Statement of intention
The statement of intention is a declaration that the debtor has plans for dealing with consumer debts secured by property in their estate.
Substantive consolidation is the process of combining two or more debtors into one pool to pay creditors. Courts are hesitant in allowing this since it must benefit all creditor groups equally, and not just some at the expense of others; however, when there’s enough risk-sharing among them (such as with an insurance policy), substantive consolidations can be legal under certain conditions.

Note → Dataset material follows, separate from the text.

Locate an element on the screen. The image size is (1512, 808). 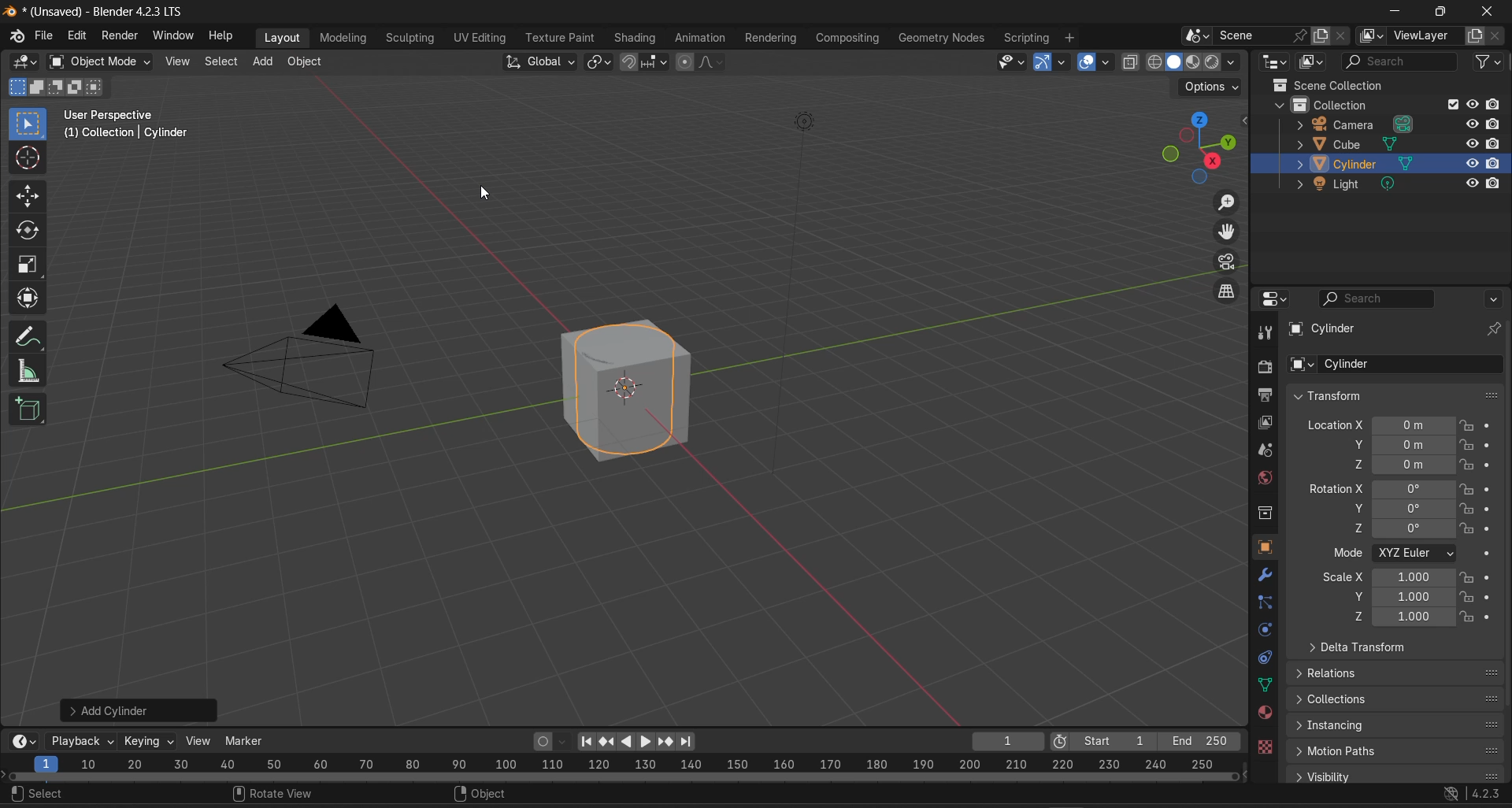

The meeting of creditors required by section 341 is an extremely important event. It brings the debtor in front of his or her peers and all those who are owed money by him/her. The individual will answer any questions about their financial affairs under oath.
Any means by which the debtor sells or disposes of parts of his/her assets or property.
A bankruptcy trustee is appointed to represent the interests of unsecured creditors in a case. They are given statutory powers for this task under supervision by court and U.S Trustee or Administrator on behalf of all parties involved with an action being filed, until it’s settled through mediation or otherwise approved after discharge from debtorship
An undersecured debt is one that has less equity than the full amount owed.
A claim for which the amount is not yet determined.
When a debtor doesn’t file their scheduled debts, the court may deem these unscheduled transactions to be valid and enforceable. Unscheduled debts are usually discharged if they meet certain criteria – for example, that payment was due but not made on time or in full without good cause (such as illness).
The creditor holds your debt as an unsecured claim due to the fact that they do not have any special assurance of payment.
A voluntary transfer of a debtor’s property with the consent of the debtor.
The workout is an arrangement by a debtor and its creditors for payment or rescheduling of payments. It can be formal, but it usually doesn’t need to follow any set rules.